Alumni Spotlight – Dominique Smith

Headshot of Dom SmithName: Dominique Smith

Job Title and Current Employer: Biophysics PhD Student at UW – Madison

Home Town: Oak Creek, WI

Current Location: Madison, WI

Short Description of your time in the Bacteriology MS Program:

My 2022-24 Bacteriology M.S. was a deep dive into molecular genetics and microbial physiology in Dr. Briana Burton’s lab. Conducting an independent research project gave me the technical rigor and interdisciplinary mindset that now drive my Ph.D. work in mechanobiology.

MS Degree Received in: 2024

Describe your career path from graduate school to your current position.

I earned a B.S. in Microbiology from UW–La Crosse and the M.S. in Bacteriology from UW–Madison, where I received the department’s Master’s Student High Achievement Award under the guidance of Dr. Briana Burton. The rigorous training during my master’s program greatly expanded my scientific skill set. Now, as a Ph.D. candidate in Biophysics in Dr. Joshua Brockman’s Lab at UW–Madison, I integrate microbiology, molecular genetics, synthetic biology, and biophysics to develop cutting-edge technologies. My doctoral research centers on the creation of synthetic mechanoreceptors—modular, force-sensing receptors that couple precise extracellular-matrix binding to intracellular signaling—with the aim of creating programmable therapeutic tools. I am passionate about transforming novel ideas into tangible advances and expect the expertise I gain during my Ph.D. to translate directly into an industry career focused on innovation and discovery.

What challenges did you face in your graduate degree, or in launching your career?

My foundational training is in prokaryotic biology, so there was a learning curve when I initially started tackling mammalian-cell questions through the lens of biophysical techniques during my PhD. I believe that starting from cloning in E. coli and being capable of ending with phenotypic readouts in various mammalian cell lines has made me a more complete scientist. Additionally, mechanobiology is a highly interdisciplinary field that has required me to sharpen my skills in applying complex chemistries and quantitative imaging.
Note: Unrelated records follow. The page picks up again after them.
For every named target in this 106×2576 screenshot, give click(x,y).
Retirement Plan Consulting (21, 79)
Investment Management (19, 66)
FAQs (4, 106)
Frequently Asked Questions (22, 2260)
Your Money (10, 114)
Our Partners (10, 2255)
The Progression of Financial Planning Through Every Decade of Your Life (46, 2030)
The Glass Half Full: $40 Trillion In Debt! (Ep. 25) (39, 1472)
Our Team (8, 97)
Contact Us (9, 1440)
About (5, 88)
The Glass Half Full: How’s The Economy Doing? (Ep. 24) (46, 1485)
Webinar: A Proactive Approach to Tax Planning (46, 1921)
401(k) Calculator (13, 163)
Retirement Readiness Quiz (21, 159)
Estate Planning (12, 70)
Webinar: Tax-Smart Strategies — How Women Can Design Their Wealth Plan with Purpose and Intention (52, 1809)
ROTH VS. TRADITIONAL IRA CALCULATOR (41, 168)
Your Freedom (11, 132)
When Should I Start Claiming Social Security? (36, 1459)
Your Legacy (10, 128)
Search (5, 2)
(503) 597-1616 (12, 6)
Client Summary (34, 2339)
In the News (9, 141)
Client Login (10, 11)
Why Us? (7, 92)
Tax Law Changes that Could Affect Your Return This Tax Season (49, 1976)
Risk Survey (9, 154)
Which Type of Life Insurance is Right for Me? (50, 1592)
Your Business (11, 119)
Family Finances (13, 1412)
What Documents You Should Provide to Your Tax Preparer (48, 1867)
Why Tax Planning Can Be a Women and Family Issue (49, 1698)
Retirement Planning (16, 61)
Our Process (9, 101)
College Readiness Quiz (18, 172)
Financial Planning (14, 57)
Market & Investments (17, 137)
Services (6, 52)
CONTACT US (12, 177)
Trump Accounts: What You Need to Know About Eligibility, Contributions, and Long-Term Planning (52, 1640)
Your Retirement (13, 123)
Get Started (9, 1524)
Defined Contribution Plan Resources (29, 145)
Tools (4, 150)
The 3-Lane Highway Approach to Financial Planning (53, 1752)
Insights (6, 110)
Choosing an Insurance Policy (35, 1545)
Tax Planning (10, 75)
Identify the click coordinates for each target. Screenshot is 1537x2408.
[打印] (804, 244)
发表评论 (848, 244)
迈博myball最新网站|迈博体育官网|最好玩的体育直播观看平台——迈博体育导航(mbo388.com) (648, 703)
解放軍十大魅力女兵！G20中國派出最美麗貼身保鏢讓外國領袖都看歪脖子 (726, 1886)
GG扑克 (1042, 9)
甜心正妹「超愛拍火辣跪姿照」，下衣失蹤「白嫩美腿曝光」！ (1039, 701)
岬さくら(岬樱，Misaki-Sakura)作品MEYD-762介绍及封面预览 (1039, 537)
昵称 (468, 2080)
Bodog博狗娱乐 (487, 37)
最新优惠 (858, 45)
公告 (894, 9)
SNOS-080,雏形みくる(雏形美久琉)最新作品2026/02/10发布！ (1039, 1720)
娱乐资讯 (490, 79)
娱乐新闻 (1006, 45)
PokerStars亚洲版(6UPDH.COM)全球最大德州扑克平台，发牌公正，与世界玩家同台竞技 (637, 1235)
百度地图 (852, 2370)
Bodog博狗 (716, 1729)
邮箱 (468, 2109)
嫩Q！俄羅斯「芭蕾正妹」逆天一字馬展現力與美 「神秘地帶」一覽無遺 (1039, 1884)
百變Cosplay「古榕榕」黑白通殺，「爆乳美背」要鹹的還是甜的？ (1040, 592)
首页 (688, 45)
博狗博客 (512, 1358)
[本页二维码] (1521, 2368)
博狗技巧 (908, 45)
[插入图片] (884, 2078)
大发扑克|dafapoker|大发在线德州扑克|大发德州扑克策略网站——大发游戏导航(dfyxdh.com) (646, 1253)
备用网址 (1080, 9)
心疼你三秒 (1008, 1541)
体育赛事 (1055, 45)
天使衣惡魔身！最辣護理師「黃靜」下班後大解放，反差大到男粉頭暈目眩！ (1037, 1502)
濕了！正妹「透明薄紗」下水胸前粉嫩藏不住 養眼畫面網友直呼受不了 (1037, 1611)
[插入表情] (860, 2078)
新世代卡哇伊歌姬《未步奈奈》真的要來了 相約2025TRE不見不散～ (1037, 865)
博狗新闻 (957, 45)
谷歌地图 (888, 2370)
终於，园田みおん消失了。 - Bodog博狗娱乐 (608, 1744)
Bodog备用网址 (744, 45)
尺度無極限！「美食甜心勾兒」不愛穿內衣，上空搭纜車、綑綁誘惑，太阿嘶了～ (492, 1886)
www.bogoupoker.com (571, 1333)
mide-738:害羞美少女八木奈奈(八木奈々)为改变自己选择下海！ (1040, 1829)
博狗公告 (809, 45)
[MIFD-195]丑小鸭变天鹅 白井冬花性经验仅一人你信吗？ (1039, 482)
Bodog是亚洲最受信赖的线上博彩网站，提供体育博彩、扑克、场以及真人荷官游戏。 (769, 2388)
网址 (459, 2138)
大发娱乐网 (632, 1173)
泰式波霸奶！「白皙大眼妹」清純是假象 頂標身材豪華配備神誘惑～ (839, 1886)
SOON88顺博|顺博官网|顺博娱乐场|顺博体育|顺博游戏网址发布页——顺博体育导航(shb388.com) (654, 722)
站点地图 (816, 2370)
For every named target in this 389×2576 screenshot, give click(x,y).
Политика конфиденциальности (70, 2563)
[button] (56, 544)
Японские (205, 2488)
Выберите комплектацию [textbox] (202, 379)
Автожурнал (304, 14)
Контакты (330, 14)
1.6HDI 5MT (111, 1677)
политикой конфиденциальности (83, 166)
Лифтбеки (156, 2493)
What do you like best and what do you find challenging about your current job?

What I like best is working at the cutting edge of a classic idea: mechanobiology as a field has been around for decades, but the ability to measure and manipulate forces at the single-piconewton level is genuinely new—and that’s exactly the scale my projects probe. Because the parameter space is still wide-open, many well-designed experiments can unveil a fresh principle. The flip side is that this novelty demands extra-rigorous controls and multiple orthogonal validations before a result is publication ready.

What is the most important lesson you have learned throughout your career?

Persist with curiosity—and keep sharpening questions. Every apparent failure is simply data that didn’t fit the original model. Pause, extract the one solid fact the experiment did reveal, and let that fact pose a better question. Over time this habit turns frustration into forward momentum and keeps research playful even during the grind.

What are some skills that have served you well through your career?

Two skills that I developed during the master’s program have served me well in my PhD. Firstly, coding and data analysis: bioinformatic courses and peer mentoring took me from basic Python to now building image-analysis pipelines that yield publishable figures. Secondly, scientific communication: the experience of publishing my MS paper made it clear that polished language matters as much as pristine datasets.